There is probably a sense resistor in the module, so if you increase the value of that resistor in the ratio 1.5:1 it should regulate at the lower current.

Look for a low value resistor, possibly of a larger size, maybe in the low ohm or sub ohm range, it may be connected directly to one side of the load.


In this particular case the sense resistor is 2.7 ohms, so the current can be reduced by increasing the resistor to something like 4.7 ohms. In this case, it is not connected in series with the load, but on the low side of the switch (connected between the source of the N-channel MOSFET switch and the supply negative rail). The chip is an FT886A-RT from Fremont, and the datasheet is rather sketchy, however here is a typical application circuit showing the sense resistor:

enter image description here

The comparison voltage is 500mV and they appear to assume ripple in the input so a lower average current than you are observing with a DC input to the chip. If you greatly decreased the current it might be necessary to increase the inductor value, especially if the input voltage was expected to be relatively high compared to the module design maximum.

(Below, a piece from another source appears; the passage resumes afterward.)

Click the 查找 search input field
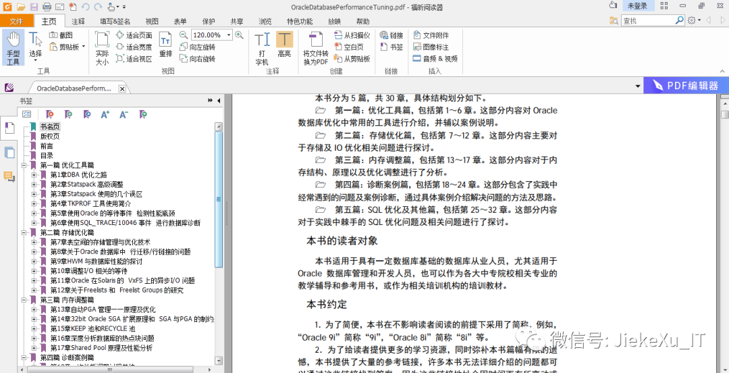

The chip is advertised as having protection against inductor saturation so even that would not be expected to kill the chip, just affect the operation.


If there is a lot of ripple, due to poor input or output filtering, remember that the perceived visible light output (in the normal working range) is roughly proportional to the average LED current, but the maximum LED current is proportional to the RMS LED current, so the further you stray from smooth DC the less light output you can safely expect.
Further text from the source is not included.